New DG must get indies and PSB rivals on side to tackle challenges
The BBC has begun its hunt for a new leader, seeking out someone with “demonstrable resilience” who can navigate a period of “unprecedented scrutiny”. Sounds like fun, right?
If the Graham Taylor Impossible Job documentary from 1994 were to be remade in 2020, I wonder if it might follow the next DG, rather than the England football manager.
But just because it is so hard, it doesn’t mean there won’t be an array of highly respected candidates determined to chart the corporation’s future. This is the job that sits on a different plane to all others in the British TV industry and offers female applicants the chance to make history.
Whoever is selected to navigate the major challenges – youngs deserting, powerful global rivals and an apparently poisonous political climate – will need to corral support among the public, but also the industry and other institutions, because it’s striking how friendless the BBC feels at present.
The over-75s licence fee fiasco has been widely misrepresented (the BBC agreed to take on responsibility for the policy, rather than committing to maintain it), but it’s still hard to imagine too many older people leaping to its defence at the moment.
Ditto the Labour party. Traditionally, if a Tory government was threatening the BBC then the Opposition would man the barricades. After a bruising election campaign, which culminated in the then shadow transport secretary claiming the corporation “played its part consciously” in Labour’s defeat, it seems an unlikely defender.
Which leaves the industry.

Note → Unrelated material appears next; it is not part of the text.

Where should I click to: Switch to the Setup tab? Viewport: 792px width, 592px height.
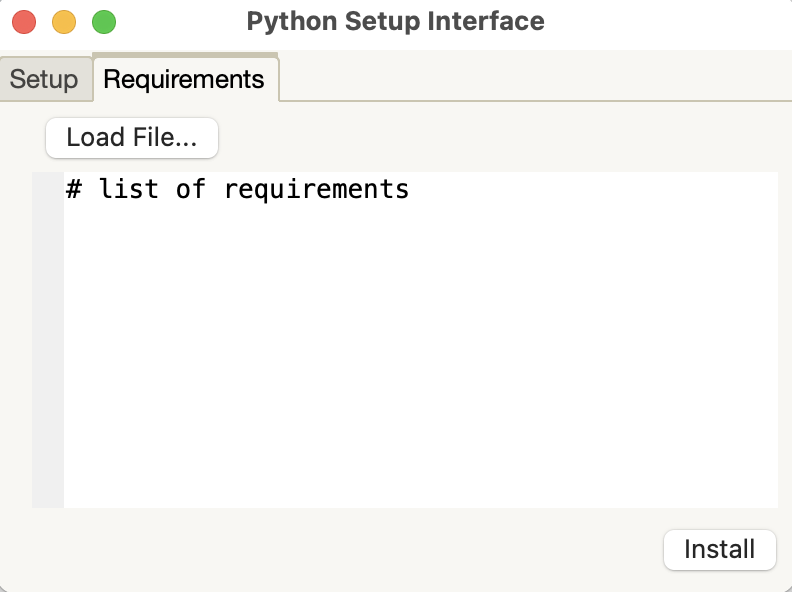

The BBC’s role in supporting the creative industries and driving growth among the independent production community is indisputable. Yet its indie relations are patchy.

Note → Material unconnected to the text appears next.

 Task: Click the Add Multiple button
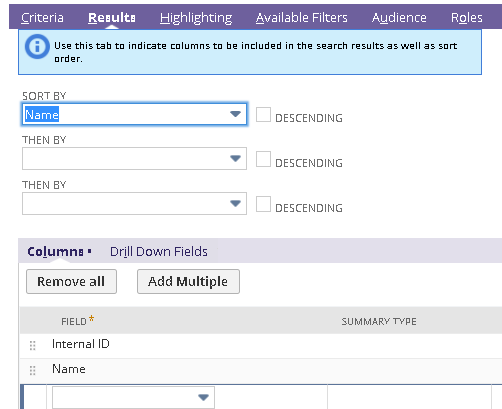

“The debate about the BBC is coinciding with a PSB review and it might make sense for those broadcasters to stand shoulder to shoulder”

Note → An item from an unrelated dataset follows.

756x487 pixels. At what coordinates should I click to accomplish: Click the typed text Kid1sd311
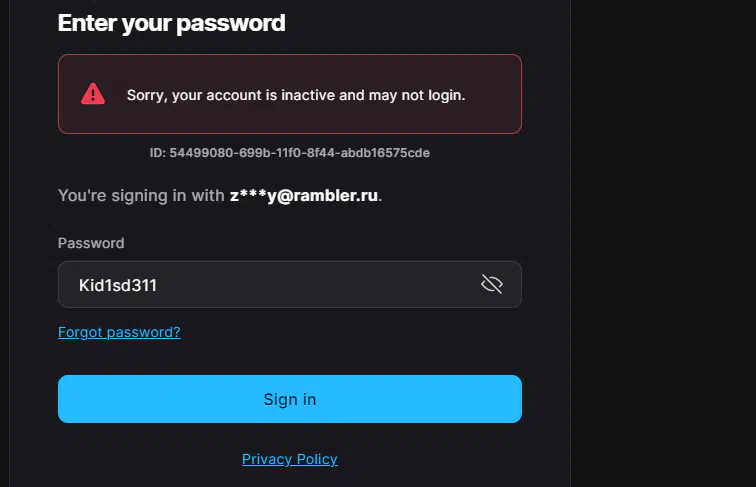[x=118, y=285]
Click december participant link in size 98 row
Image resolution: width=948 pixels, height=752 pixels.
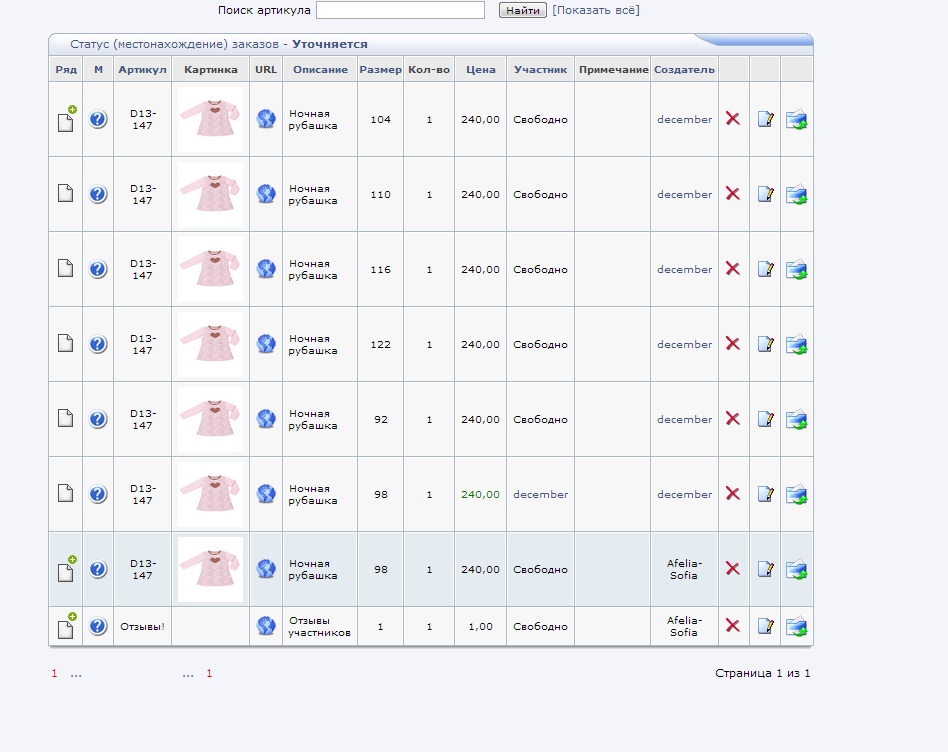(x=540, y=494)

It has spent much of the past year at loggerheads over its desire to extend the iPlayer window without stumping up more money, and producers are starting to moan about the corporation’s desire for them to significantly deficit finance on almost every project.
Money is tight, but last summer Kevin Lygo revealed ITV fully funds 84% of its shows. If the BBC falls too far behind industry norms, it may suffer.
So the extent to which ITV, Channel 4 and Channel 5 might rally around the corporation will be significant. The debate about the shape, size and funding of the BBC is coinciding with a wider PSB review, and it might make sense for those broadcasters to stand shoulder to shoulder with the corporation.
Prominence, for example, is a battle they can all get behind, and I sense the other PSBs understand that tugging at the threads of the BBC could lead to the whole ecosystem unravelling. Whoever ends up leading the BBC should launch a charm offensive towards its closest broadcasting rivals.